Expressing parallelism with SYCL: basic data-parallel kernels

Questions

How do we write parallel kernels in SYCL?

Objectives

Learn the difference between task and data parallelism.
Learn about work-items, work-groups, and ND-ranges.

We should have acquired a good enough understanding of the anatomy of a SYCL program: queues, kernels, and memory management strategies. We have, however, not really discussed about strategies for expressing parallelism in a SYCL program. Indeed, the kernels that we have seen and written so far in the exercises always used a 1-dimensional work distribution, exemplified by the use of range<1> and id<1> objects as arguments of parallel_for and the kernel lambdas, respectively. Our particular problem domain might have additional structure and our program might benefit, in terms of performance, from exploiting it.
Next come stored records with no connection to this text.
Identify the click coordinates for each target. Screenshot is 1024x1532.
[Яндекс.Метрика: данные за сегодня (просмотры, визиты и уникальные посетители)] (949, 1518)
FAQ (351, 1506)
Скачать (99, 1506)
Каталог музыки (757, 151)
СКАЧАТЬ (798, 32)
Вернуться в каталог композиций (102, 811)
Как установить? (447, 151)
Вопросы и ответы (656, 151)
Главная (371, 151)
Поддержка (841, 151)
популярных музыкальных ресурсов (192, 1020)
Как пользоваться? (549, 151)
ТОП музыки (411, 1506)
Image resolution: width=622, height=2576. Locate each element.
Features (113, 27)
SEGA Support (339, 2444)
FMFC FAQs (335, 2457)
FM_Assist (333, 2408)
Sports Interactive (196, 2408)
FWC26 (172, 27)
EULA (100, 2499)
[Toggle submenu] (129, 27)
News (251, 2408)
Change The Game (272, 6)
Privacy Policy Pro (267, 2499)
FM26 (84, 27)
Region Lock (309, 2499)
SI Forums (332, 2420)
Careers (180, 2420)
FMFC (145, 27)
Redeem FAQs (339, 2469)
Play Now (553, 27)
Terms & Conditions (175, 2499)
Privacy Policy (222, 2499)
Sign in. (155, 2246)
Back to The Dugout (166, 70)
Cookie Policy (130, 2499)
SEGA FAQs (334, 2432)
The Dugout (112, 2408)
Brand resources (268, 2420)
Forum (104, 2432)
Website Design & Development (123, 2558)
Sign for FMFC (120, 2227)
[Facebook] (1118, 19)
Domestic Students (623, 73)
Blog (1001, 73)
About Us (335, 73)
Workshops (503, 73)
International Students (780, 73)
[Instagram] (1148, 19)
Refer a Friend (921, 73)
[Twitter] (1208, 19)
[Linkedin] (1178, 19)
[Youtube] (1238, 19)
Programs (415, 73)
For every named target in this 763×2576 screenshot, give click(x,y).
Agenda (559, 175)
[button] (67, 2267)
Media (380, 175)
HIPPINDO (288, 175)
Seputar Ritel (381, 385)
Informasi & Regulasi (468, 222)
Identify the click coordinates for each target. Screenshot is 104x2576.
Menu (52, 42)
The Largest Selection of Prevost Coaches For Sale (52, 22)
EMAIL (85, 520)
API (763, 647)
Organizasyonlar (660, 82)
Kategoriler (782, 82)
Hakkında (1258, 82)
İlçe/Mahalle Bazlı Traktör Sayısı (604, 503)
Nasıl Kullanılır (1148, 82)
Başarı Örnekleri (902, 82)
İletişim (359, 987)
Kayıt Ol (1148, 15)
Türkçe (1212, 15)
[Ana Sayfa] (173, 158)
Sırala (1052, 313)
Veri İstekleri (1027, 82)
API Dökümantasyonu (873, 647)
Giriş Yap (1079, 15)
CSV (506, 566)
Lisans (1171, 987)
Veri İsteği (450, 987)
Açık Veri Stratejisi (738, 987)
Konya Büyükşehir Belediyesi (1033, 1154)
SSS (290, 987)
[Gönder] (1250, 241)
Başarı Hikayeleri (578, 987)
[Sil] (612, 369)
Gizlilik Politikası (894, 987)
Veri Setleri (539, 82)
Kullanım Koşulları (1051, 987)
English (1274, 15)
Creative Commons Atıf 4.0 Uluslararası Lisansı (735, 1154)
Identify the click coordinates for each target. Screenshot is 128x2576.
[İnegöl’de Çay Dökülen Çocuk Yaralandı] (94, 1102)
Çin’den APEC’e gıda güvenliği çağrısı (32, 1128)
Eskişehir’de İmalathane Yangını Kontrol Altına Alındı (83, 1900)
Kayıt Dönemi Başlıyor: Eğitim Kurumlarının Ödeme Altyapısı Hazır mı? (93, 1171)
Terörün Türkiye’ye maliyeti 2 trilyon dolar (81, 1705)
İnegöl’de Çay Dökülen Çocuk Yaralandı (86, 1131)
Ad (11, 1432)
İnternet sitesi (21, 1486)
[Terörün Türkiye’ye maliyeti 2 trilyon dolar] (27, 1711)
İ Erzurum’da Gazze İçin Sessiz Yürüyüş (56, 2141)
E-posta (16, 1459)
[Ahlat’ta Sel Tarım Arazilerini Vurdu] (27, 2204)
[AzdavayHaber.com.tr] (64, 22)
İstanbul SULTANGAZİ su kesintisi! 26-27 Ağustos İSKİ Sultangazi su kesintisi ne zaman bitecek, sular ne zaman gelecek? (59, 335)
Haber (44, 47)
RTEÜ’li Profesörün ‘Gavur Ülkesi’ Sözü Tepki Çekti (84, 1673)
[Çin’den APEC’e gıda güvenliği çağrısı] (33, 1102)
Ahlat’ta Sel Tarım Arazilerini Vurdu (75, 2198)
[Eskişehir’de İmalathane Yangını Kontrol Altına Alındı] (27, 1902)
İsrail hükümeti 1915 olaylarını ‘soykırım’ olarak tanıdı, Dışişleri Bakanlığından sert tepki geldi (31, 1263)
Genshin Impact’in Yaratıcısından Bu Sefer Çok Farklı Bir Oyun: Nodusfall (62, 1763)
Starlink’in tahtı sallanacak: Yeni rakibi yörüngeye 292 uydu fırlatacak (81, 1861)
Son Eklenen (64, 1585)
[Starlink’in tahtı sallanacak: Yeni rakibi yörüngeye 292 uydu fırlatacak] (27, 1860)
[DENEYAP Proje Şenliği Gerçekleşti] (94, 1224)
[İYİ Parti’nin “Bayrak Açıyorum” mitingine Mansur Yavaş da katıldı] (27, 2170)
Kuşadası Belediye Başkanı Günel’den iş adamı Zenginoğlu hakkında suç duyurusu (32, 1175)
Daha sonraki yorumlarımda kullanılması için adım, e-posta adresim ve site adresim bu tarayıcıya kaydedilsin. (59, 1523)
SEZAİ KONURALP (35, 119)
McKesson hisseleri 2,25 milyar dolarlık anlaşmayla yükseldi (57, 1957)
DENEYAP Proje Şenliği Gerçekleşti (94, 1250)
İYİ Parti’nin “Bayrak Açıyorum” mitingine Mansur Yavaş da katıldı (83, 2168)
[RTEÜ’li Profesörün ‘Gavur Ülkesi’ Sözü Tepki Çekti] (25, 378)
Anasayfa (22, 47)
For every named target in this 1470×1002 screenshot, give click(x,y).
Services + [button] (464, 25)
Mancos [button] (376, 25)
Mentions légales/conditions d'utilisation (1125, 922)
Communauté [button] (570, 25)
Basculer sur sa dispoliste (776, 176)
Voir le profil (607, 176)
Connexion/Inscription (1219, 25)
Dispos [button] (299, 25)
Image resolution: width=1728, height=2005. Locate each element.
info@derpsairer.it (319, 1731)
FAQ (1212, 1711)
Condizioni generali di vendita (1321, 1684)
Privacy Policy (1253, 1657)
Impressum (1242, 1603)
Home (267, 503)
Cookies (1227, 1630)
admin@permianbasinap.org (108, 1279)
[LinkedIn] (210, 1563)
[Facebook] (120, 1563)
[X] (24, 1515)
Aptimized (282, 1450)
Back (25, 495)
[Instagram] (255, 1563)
Data and task parallelism [*]

The are two types of parallelism that can be explored and exploited:

Data parallelism: The data can be distributed across computational units that can run in parallel. Each unit processes the data applying the same or very similar operations to different data elements. A common example is applying a blur filter to an image: the same function is applied to all the pixels the image is made of. This parallelism is natural for the GPU, where the same instruction set is executed in multiple threads.
Task parallelism: When an application consists of many tasks that perform different operations with (the same or) different data. An example of task parallelism is cooking: slicing vegetables and grilling are very different tasks and can be done at the same time, if more cooks are available. Note that the tasks can consume totally different resources, for example a CPU and a GPU, adding yet another dimension for performance optimization.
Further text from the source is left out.